- [Excerto do texto]

---*---

A amêndoa coberta foi, de certo, uma das primeiras indústrias artesanais da vila. Destinava-se ao consumo, não só local e regional, mas também nacional e, nos começos do séc.XX, tornou-se um produto de exportação, principalmente para o Brasil, a fim de matar saudades da terra aos muitos milhares de transmontanos que para essas paragens emigravam. Mais tarde, a amêndoa coberta de Moncorvo acompanhou outras rotas de emigração: a França, a Alemanha, a Suiça, o Luxemburgo...
Mas falar de amêndoa coberta é também falar da cobrideira de amêndoa , da matéria prima utilizada na sua indústria caseira e do cenário da acção, o que implica falar ainda da “maquinaria” necessária ao seu labor.
1. Os ingredientes são : amêndoa , açúcar e água.
2. São seus instrumentos de trabalho:
2.1. a bacia de cobre (tão limpa que até espelha), com ceca de 70 a 80 centrímetros de diâmetro;
2.2. o “caco”, grande recipiente em barro grosso, com as medidas da bacia e que se enche de cinza até mais ou menos ¾ . Esta cinza é coberta por duas ou três pazadas de brasas, três ou quatro vezes ao dia. Depende das estações do ano.
2.3. uma trempe em ferro, grande e bem forte;
2.4. uma boa caldeira de cobre onde vai ferver a água e o açúcar para cada “baciada” : 10, 12 ou 15 quilos de açúcar, até atingir o ponto exacto;
2.5. uma colher de sopa, uma concha e um caneco;
2.6. oito dedais;
2.7. um banco pequeno.
Observemos então a cobrideira no seu cenário de acção e nas diferentes fases do seu labor.
Os preparativos:
3. Pelar e torrar o grão de amêndoa.
3.1. A cobrideira deita o grão de amêndoa em água fervente (mas tendo o cuidado de o não deixar cozer) , para o “pelar”;
3.2. coloca o grão pelado em tabuleiros de folha de Flandres, (“as latas” ), que leva ao forno a torrar. (Hoje os tabuleiros são de alumínio ou de materiais inoxidáveis e anti-aderentes. Um luxo !). O grão de amêndoa torrado deve ganhar uma tonalidade alourada muito ligeira e ser agradável ao paladar.

---*---

[Entradas de indicação de palavras e elementos]
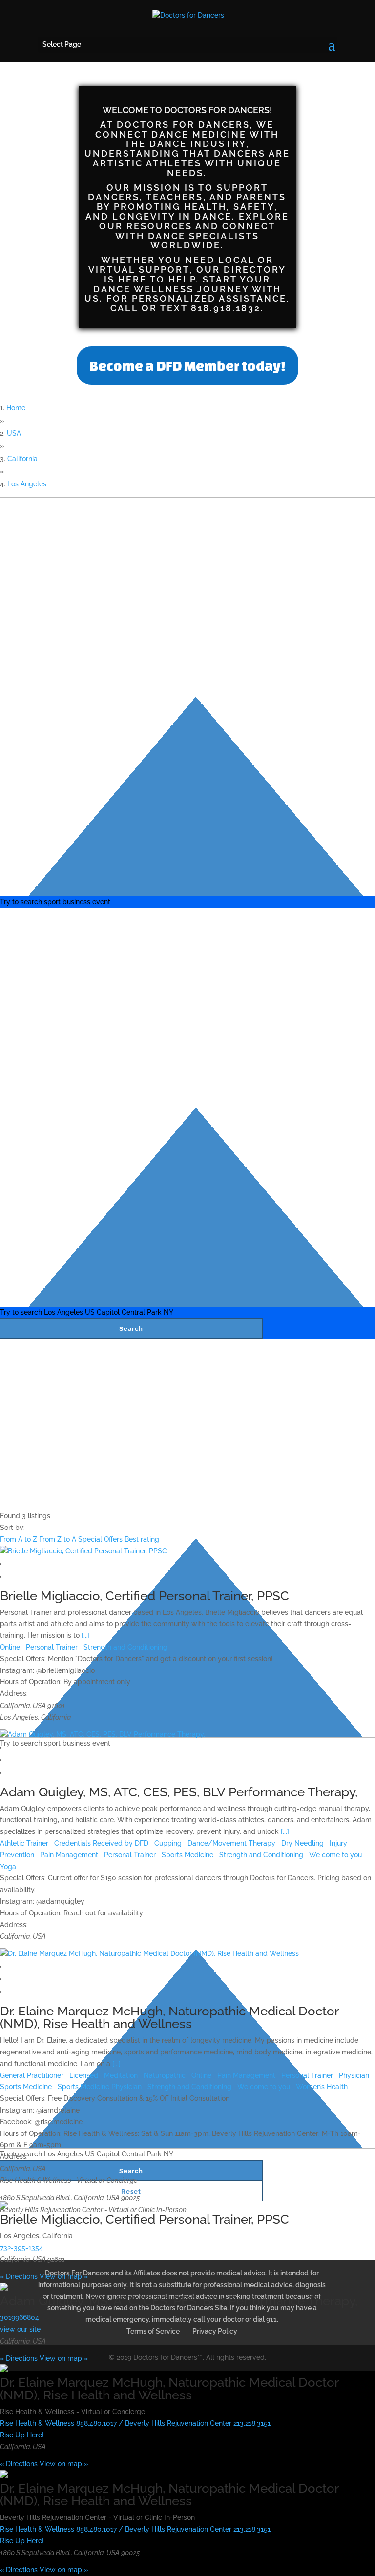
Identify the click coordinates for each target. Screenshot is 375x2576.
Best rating (142, 1539)
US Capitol (102, 1312)
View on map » (64, 2276)
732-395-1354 (21, 2248)
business (76, 902)
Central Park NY (147, 1312)
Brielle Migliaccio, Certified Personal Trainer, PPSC (144, 1596)
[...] (86, 1635)
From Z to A (58, 1539)
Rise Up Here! (22, 2435)
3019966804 (19, 2317)
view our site (20, 2329)
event (101, 902)
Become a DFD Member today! (187, 365)
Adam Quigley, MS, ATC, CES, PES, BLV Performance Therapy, (178, 1792)
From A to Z (19, 1539)
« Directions (19, 2276)
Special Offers (101, 1539)
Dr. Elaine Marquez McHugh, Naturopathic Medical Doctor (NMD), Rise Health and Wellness (169, 2017)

---*---

- [Instruções]
**a)** Responda, com base no texto sobre a amêndoa coberta de Moncorvo, a estas três perguntas:
(i) Para que país se exportava principalmente a amêndoa coberta nos começos do séc. XX?
(ii) Quantos dedais constam entre os instrumentos de trabalho?
(iii) De que material eram os tabuleiros em que o grão pelado vai ao forno a torrar?
**b)** Traduza para inglês esta frase do texto sobre a amêndoa coberta de Moncorvo: "A amêndoa coberta foi, de certo, uma das primeiras indústrias artesanais da vila."
**c)** Retome o texto sobre a amêndoa coberta de Moncorvo a partir do ponto em que termina.
As entradas não têm qualquer papel nesta parte.

- [Respostas às tarefas]
**a)**
(i) Para o Brasil.
(ii) Oito.
(iii) De folha de Flandres.

**b)** Coated almonds were certainly one of the first artisanal industries of the town.

**c)**
4. A calda de açúcar :
4.1. Uma cobrideira experiente sabe a “olhómetro” que quantidade de água é necessária para a quantidade de açúcar que vai utilizar;
4.2. a caldeira sobre a trempe e esta sobre lume esperto vai fervendo e só a cobrideira é que sabe “ver o ponto” : com uma colher de pau que mergulha na calda do açúcar e a levanta para ver como “pinga”, sabe se o ponto ainda está em pérola de queda rápida – demasiado líquida – ou se já está em ponto de pérola de queda tão lenta, que já faz fio – demasiado espessa -. Tem de ser o ponto de pérola que a cobrideira considere não apenas bom, mas óptimo. É este momento crucial, pois determinará a brancura da amêndoa e os seus bicos que lhe davam aquele aspecto de flor a desabrochar e que só as cobrideiras de Moncorvo eram capazes de fazer.
5. A “cobrição” propriamente dita:
5.1. A cobrideira coloca um cepo entre o caco e a bacia, para lhe dar uma inclinação de cerca de 25/30 graus, põe o seu avental de uma brancura imaculada, de peitilho e muito rodado, deita uma boa porção de grão torrado mo meio da bacia, senta-se no seu banqinho, coloca os oito dedais nos dedos – excepto nos polegares - pois a bacia chega a aquecer bastante (para ajudar a secagem do açúcar sobre o grão de amêndoa torrado ) e as cabeças dos dedos ganhariam queimaduras tremendas.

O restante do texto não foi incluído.